Aliás, Skreta é uma das personagens mais fascinantes de todo o livro. Prestigiado e reconhecido pelo seu intenso e profícuo trabalho na resolução dos problemas de muitas das mulheres que recorrem à estância termal, acaba por confessar a Jakub, antigo militante comunista e vítima das depurações do regime, também ele médico agora com autorização para trabalhar num país estrangeiro, estar a desenvolver um projecto bizarro através do qual insemina as pacientes com o seu próprio sémen.

"Por este meio já curei não poucas mulheres da esterilidade. Não te esqueças de que, se muitas mulheres não podem ter filhos, isso é unicamente devido ao facto de o marido ser estéril. Tenho uma farta clientela em todo o país e, desde há quatro anos, sou encarregado dos exames ginecológicos no dispensário da cidade. É uma brincadeira aproximar uma seringa de injecções da proveta e inocular em seguida à mulher observada o líquido fecundante".

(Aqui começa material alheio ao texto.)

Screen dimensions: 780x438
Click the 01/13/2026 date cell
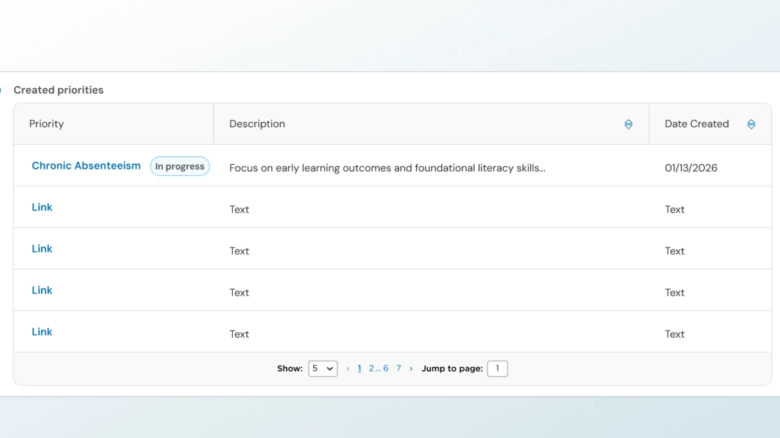(691, 168)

À imagem de Salomão - "Todos os filhos de Salomão, embora tivessem nascido de sem mães diferentes, eram irmãos" - , também Skreta é pai de uma série de crianças cujo número, contudo, não pode precisar com exactidão pois, como refere, "nem sempre posso estar certo da minha paternidade, porque as minhas doentes me são, por assim dizer, infiéis com os maridos".

Mas Skreta alimenta ainda um sonho: ser adoptado por Bertlef, um paciente com graves problemas cardíacos que vive na estância termal como se de um prisioneiro se tratasse, para desta forma conseguir obter o passaporte americano, viajar livremente por todo o mundo e ir aos mares da Islândia pescar salmão (aqui, Kundera recorre, provavelmente, à sua própria experiência pessoal para nos transmitir uma ideia de desejo de emigração, de partida, de fuga, comum a quase todas as personagens).

A narração termina antes de se consumar a adopção, apenas indiciada, mas cuja concretização não deixaria de ser curiosa: "O que complica um bocado as coisas é o facto de Bertlef só ter mais sete anos do que eu. Terei que lhe explicar que a paternidade adoptiva é uma condição jurídica que nada tem a ver com a paternidade natural e que, teoricamente, ele podia ser meu pai adoptivo mesmo que fosse mais novo do que eu".

Todo o livro é escrito como se fosse um argumento cinematográfico ou uma peça de teatro, através do qual podemos ver um mesmo episódio sobre os olhos de cada um dos intervenientes cuja história nos é contada de um modo individualizado, ora se cruzando ora se afastando das restantes personagens, uma vezes ajudando a explicar um ponto de vista, outros dando-nos uma abordagem inteiramente nova para uma temática já referenciada.

O final acaba por ser dramático tanto para Ruzena, enquanto Klima regressa a casa conduzido por Kamila, a sua bela e ciumenta mulher - "Manejava o volante, sentia-se segura de si mesma e bela, e pensava ainda: seria verdadeiramente o amor que a amarrava a Klima ou tão-só o medo de perdê-lo? E se esse medo era de início a forma ansiosa do amor, com o passar do tempo não teria o amor (fatigado e esgotado) fugido aos poucos dessa forma? E não teria ficado, no fim de tudo, apenas esse medo, o medo sem amor? E o que restaria se o próprio medo desaparecesse?".